Однажды я поделился моими наблюдениями с мистером Холльборном. Он засмеялся и сказал:
— Вы ревнуете!
Это рассердило меня, и я замолчал. Дяде я не говорил ничего, боясь, что он тоже упрекнет меня в ревности. Говоря по правде, мне не нравились также и Стобицер, и Гельдинг, и Курцмюллер, но все они, как нарочно, были способными и очень дельными инженерами.
Может быть, я и в самом деле ревнив? Уже не раз я заме чал, что по воскресеньям, сидя в специально устроенном для инженеров казино, где они проигрывали иногда все свое большое жалование, эти люди отпускали по адресу дяди насмешливые словечки.
По-моему, это недостойное поведение.
Прошло еще полгода.
Временами мне становится страшно за дядю. Целыми ночами он сидит над своими планами, а дни проводит на работе и почти не спит.
Сегодня был интересный день: Моравец закончил сооружение станции высокого напряжения на горе Руссель. Мы все собрались там. Это был настоящий пикник, на который пригласили и Мормора со всем его племенем.
В горе была вырыта пещера. Над входом в рудник и над старой пещерой ацтеков. Мы знаем, что рыли ее не ацтеки… Но нам надо было как-нибудь назвать ее, а сохранившиеся в ней остатки скульптуры напоминают произведения ацтеков.

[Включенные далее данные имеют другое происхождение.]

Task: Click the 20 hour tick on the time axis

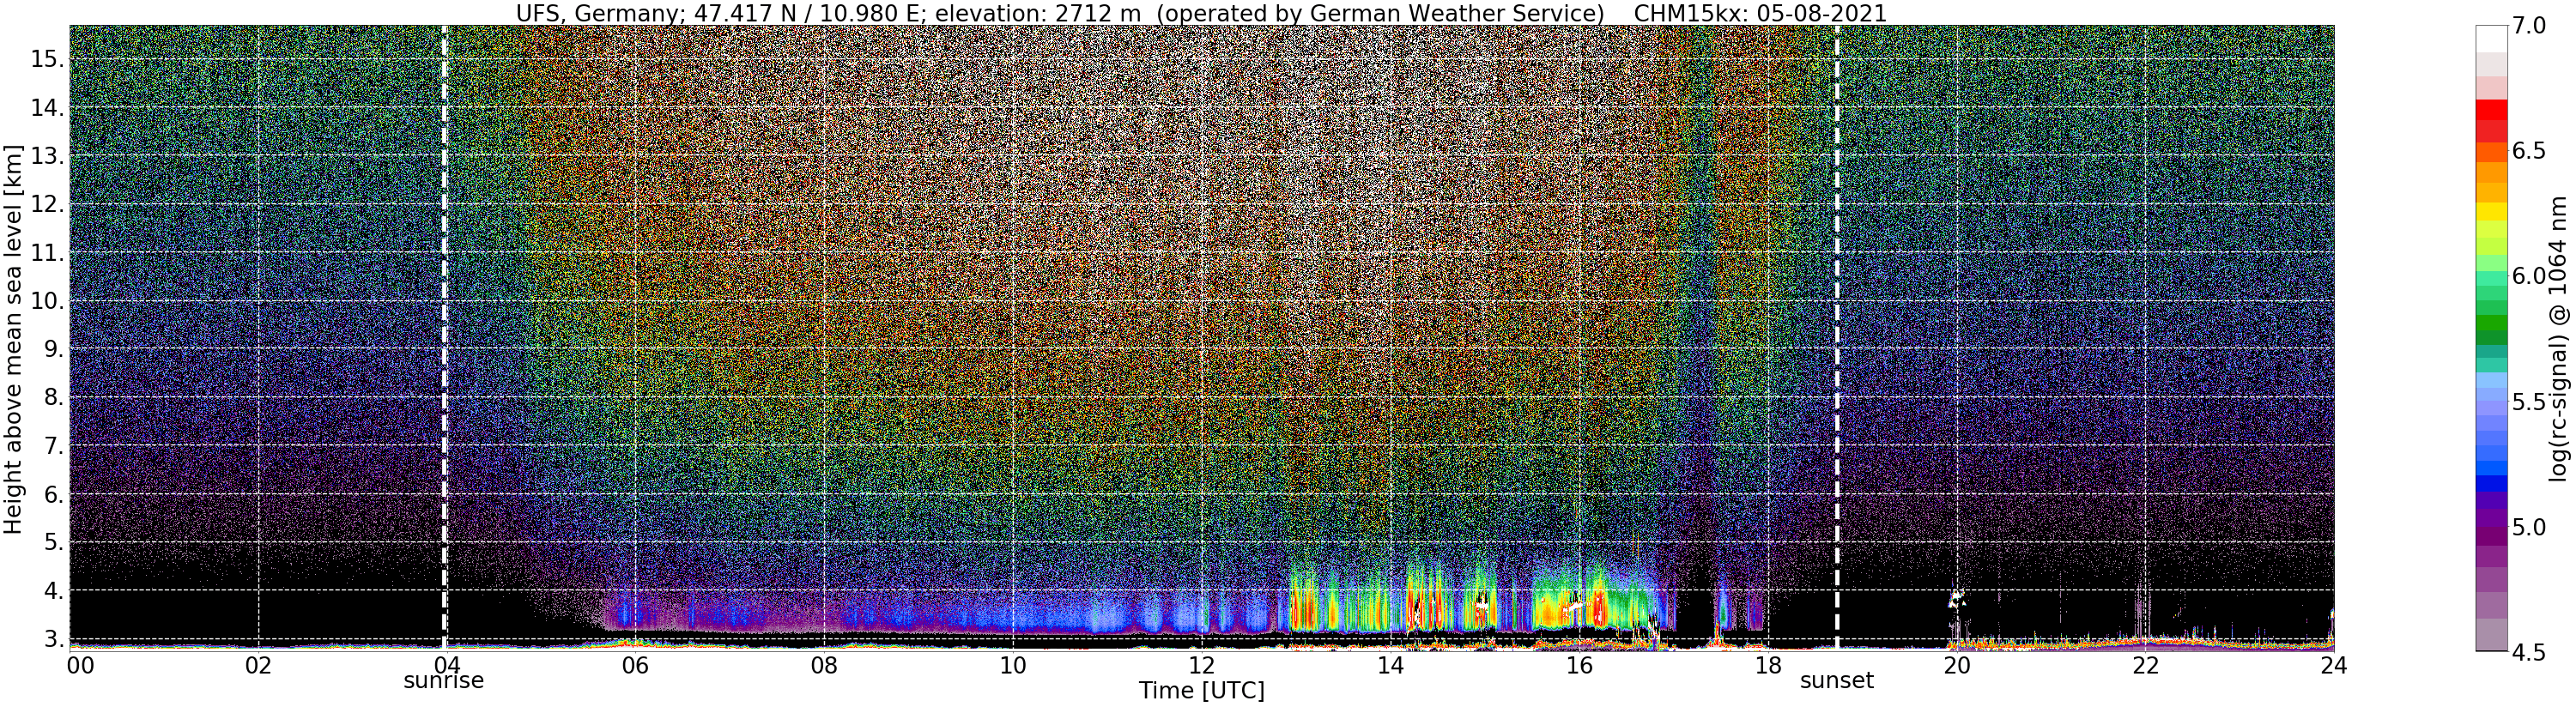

Во вновь вырытой пещере Моравец установил мощные машины, которые питались током высокого напряжения нашей центральной станции и должны были производить лучи Риндель-Маттью.
Мы все стояли в саду, который расцвел еще пышнее с тех пор, когда я видел его в первый раз.
Моравец пошел к машинам. Раздался свисток — он включил лучи. С горы послышалось равномерное громкое жужжание. Это был предупредительный сигнал, известный всем членам нашей колонии и туземцам.
«Когда раздается жужжание на горе, приближаться к ней нельзя».
Все притаились и замерли… Но вдруг собака инженера Моравца, прежде чем мы успели удержать ее, стрелой помчалась вперед, отыскивая своего господина. Внезапно собака очутилась в кольце вспыхивающих маленьких молний, вот уже она объята пламенем и сгорает на наших глазах.
Моравец еще не знает о том, что погиб его четвероногий друг…
Сейчас начнется испытание автоматического управления аэропланами. Дело в том, что у нас есть несколько маленьких воз душных моделей, которые посредством установленной здесь машины, соединенной с сетью тока высокого напряжения, должны летать без пилота. Устроены они так: в аппарате имеется приемник, длина волны которого равна длине волны отправителя, установленного на земле и регулирующего каждый поворот руля посредством передаточного аппарата.
Пробные испытания полета этих аэропланов и должны начаться сейчас. Аппараты пущены; одни летят совсем низко, другие повыше, третьи высоко над горой. Двадцать маленьких моделей в различных направлениях пересекают воздушное пространство.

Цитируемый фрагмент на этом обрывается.